Complete process from ECCC website to Commons files generation

[eccc_to_commons.git] / README
diff --git a/README b/README

new file mode 100644 (file)

index 0000000..6db096e
--- /dev/null
+++ b/README
@@ -0,0 +1,146 @@
+eccc_to_commons - Set of tools to replicate
+                  Environment and Climate change Canada data on
+                  Wikimedia Commons
+
+This is a collection of scripts (mainly Bash and XSD/XSLT).
+
+Most of them use standard Unix/GNU tools so it should work on any recent GNU
+distribution. In addition to coreutils, prerequisites are:
+
+- Bash 4+
+- Curl
+- Xmlstarlet
+
+This repository is sponsored by Environment and Climate change Canada and
+Wikimedia Canada.
+
+
+Provided scripts, ordered by chronological usage:
+dllist.sh                 outputs a curl configuration file listing all available
+                          ECCC data
+eccc_fixer.sh             fix upstream data XML files
+eccc_fixer.xslt           fix upstream data XML file
+commons_rules.xsd         validate ECCC XML from a Wikimedian point of view
+eccc_to_commons.sh        transform ECCC XML files into JSON
+monthly_to_commons.xslt   transform ECCC monthly XML file into JSON
+
+
+Usage:
+The general idea of a large scale data import process is:
+ 1. Download a copy of all data required for the import
+ 2. Validate the cache
+ 3. Transform data into the target format
+ 4. Upload to the destination
+
+These tools require some technical knowledge prior to using them so they aren't
+for general use. This is however a good starting point to discover how large
+imports are processed in community driven projects.
+
+
+In practice:
+Beside a reasonable amount of available disk space, you will have to create two
+distinct folders: the first will contain a copy of ECCC downloaded data while
+the second will contain the data to be uploaded to Wikimedia Commons.
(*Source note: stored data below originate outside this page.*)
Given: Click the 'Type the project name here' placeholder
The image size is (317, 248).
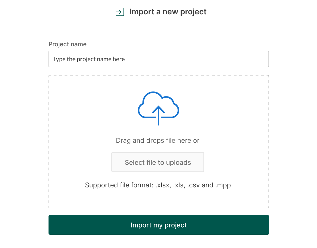Looking at the screenshot, I should tap(89, 59).
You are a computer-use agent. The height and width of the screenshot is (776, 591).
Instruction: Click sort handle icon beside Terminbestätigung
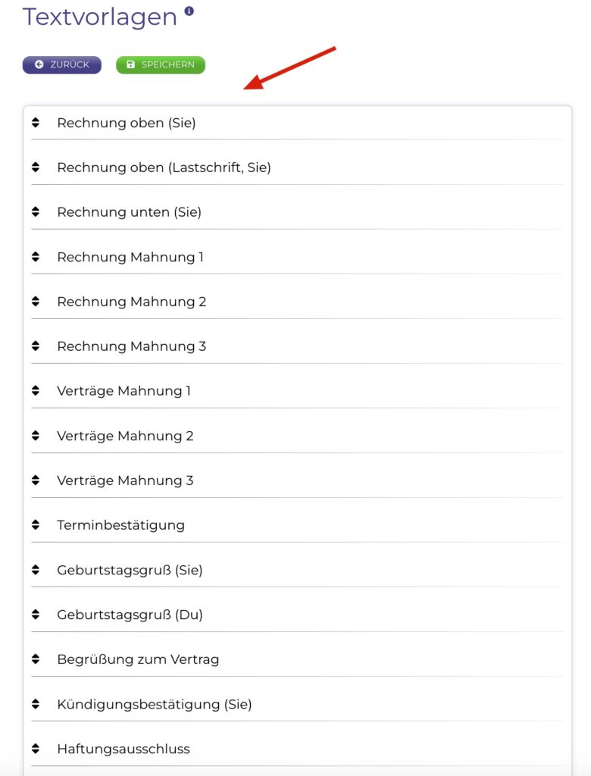pyautogui.click(x=36, y=525)
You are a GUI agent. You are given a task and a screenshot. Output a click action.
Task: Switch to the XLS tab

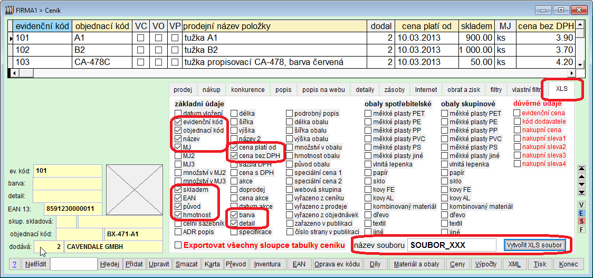pos(561,89)
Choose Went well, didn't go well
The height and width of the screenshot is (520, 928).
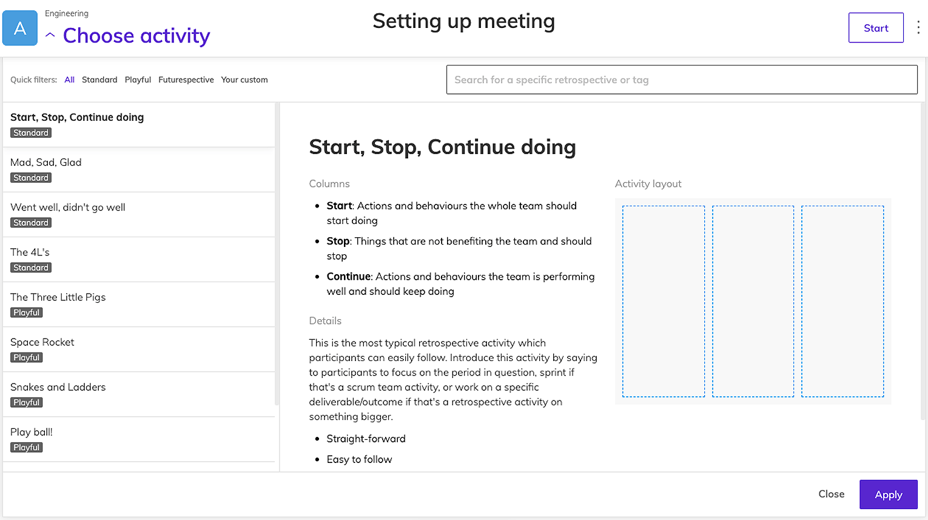(x=139, y=214)
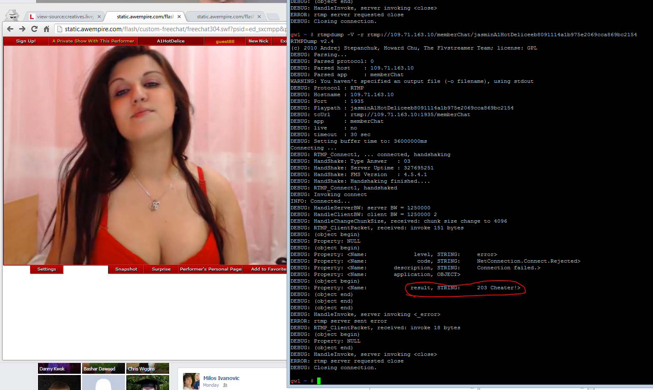Close the active static.awempire.com tab

tap(179, 17)
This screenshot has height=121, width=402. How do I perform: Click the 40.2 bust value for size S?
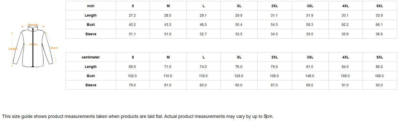[132, 25]
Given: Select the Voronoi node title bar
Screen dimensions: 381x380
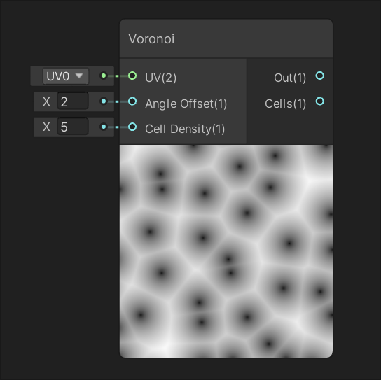Looking at the screenshot, I should [226, 38].
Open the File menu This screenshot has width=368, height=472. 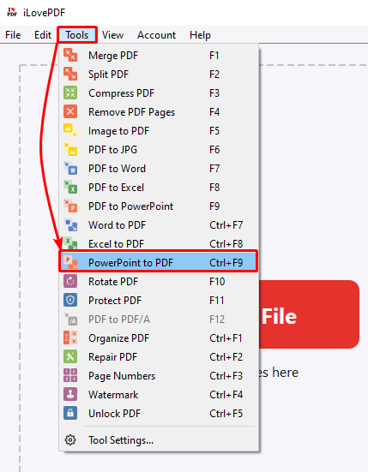13,35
+The following section will refer to them as ${ECCC_CACHE} and ${COMMONS_CACHE}.
+These environment variables must be set or replaced by valid paths when the
+commands are used.
+
+
+1.  Download a copy of all data required for the import
+1.1 Create a list of all ECCC provided files
+First, we generate a list of all the historical data provided by ECCC.
+
+ $ ./dllist.sh "${ECCC_CACHE}" > "downloads_all"
+
+Expect quite long runtime. As of January 2020, it generates a list with almost
+650,000 download links.
+
+
+1.2 Filter unwanted files
+This long list may contain more files than you actually need, so you may want to
+reduce it so you don't have to download/store useless content.
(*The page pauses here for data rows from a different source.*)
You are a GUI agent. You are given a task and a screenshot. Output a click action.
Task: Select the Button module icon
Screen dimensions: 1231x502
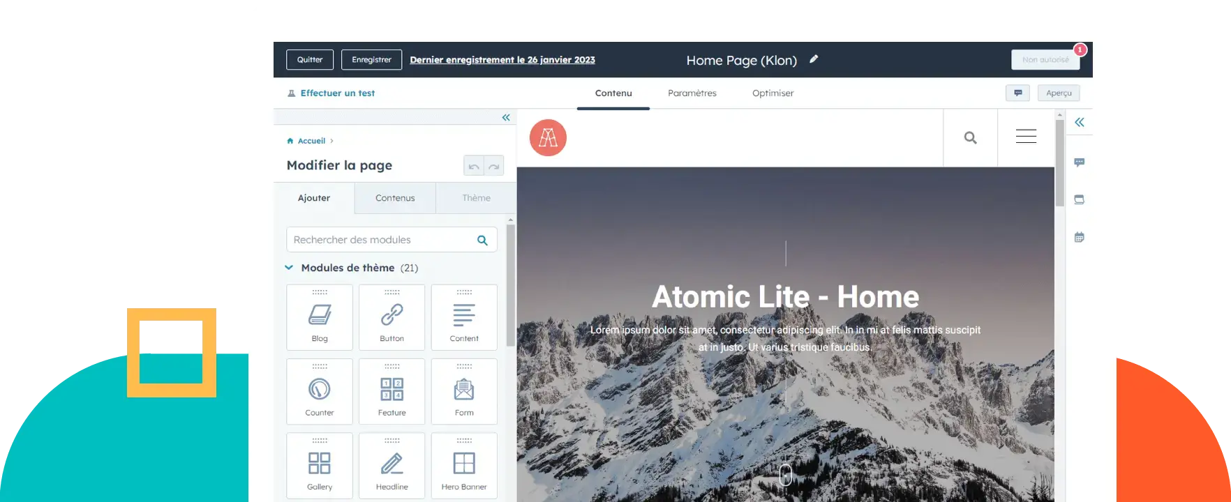click(x=391, y=315)
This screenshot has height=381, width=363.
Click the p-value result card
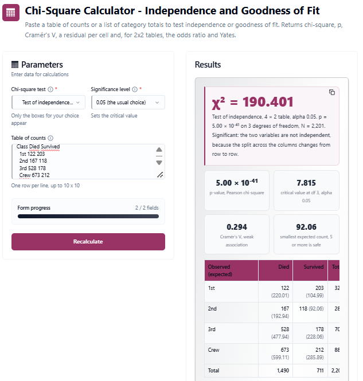point(237,190)
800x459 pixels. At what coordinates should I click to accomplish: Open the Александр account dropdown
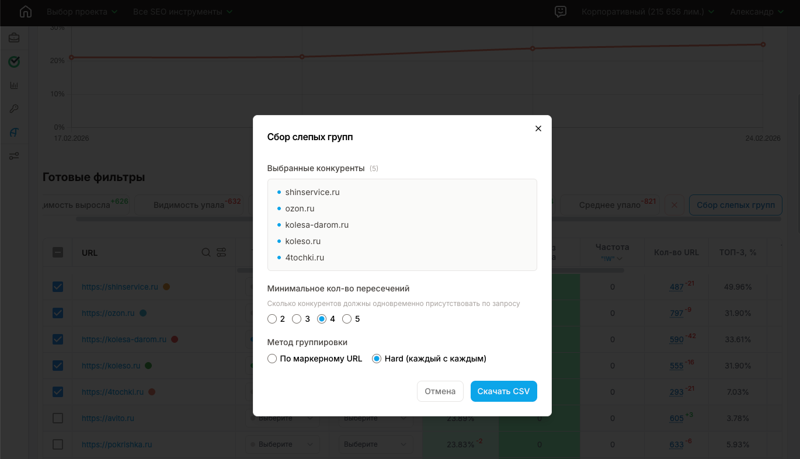point(756,12)
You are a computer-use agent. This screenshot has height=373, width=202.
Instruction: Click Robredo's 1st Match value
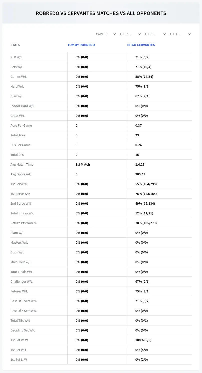point(83,164)
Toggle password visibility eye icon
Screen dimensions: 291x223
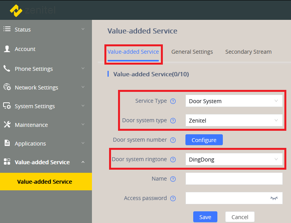tap(274, 198)
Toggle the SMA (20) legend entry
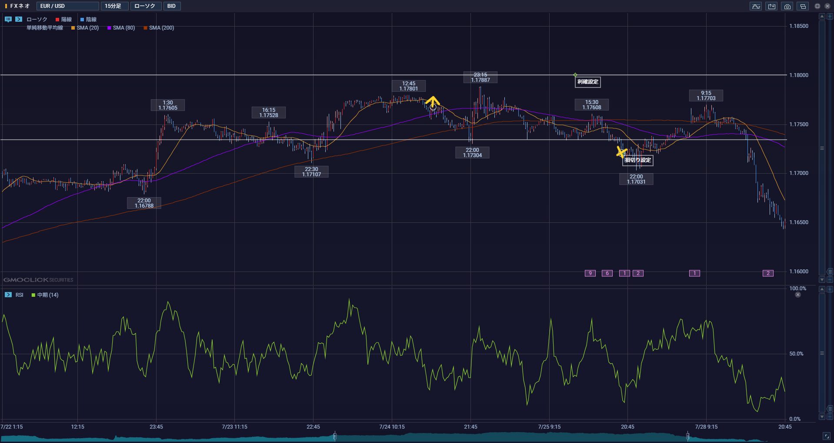 tap(85, 28)
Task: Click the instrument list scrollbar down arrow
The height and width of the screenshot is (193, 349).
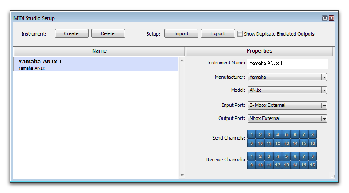Action: pyautogui.click(x=182, y=175)
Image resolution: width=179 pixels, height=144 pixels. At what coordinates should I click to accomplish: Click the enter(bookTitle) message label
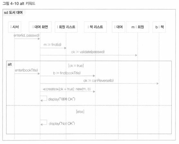pyautogui.click(x=26, y=70)
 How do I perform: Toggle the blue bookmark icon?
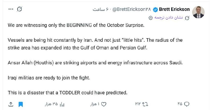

+This step basically depends on your own needs, so not all cases will be covered
+here. downloads_all is a regular text file, so you can edit it with regular
+tools like sed, grep or your prefered interactive editor.
+
+Here are a few examples to inspire you:
+
+Keep only monthly data:
+  $ cat downloads_all | grep -B1 -A1 --no-group-separator \
+    -E '^output = ".*/monthly/[0-9]*.xml"$' > downloads_monthly
+
+Remove all downloads before (restart interrupted download):
+       $ sed -n '/https:\/\/climate.weather.gc.ca\/climate_data\/bulk_data_e.html?format=xml&timeframe=3&stationID=2606/,$p' \
+         downloads_all > download_continue
+
+
+1.3 Download wanted files
+Give your own list of downloads to curl. You can add the parameters you need.
+
+  $ curl --fail-early --create-dirs -K download_all
+
+
+2 Fix the files
+Be aware the files you've downloaded is buggy. Yes, all of them, they're
+distributed as it by ECCC. But wait, there is a simple fix.
+
+The clean way to perform the fix is to use the following script:
+
+  $ ./eccc_fixer.sh "${ECCC_CACHE}" "${ECCC_CACHE}-fixed"
+
+
+However, if you don't want to keep the original files, you can just do:
+
+  $ find "${ECCC_CACHE}" -type f -name '*.xml' -exec sed -i -e \
+    's/xsd:schemaLocation/xsi:schemaLocation/;s/xmlns:xsd="http:\/\/www.w3.org\/TR\/xmlschema-1\/"/xmlns:xsi="http:\/\/www.w3.org\/2001\/XMLSchema-instance"/' {} +
+
+From now on, the guide expects "${ECCC_CACHE}" to point the directory with fixed
+files only.
+
+
+3.  Validate the cache
+It's important you make the effort to validate the files before processing them.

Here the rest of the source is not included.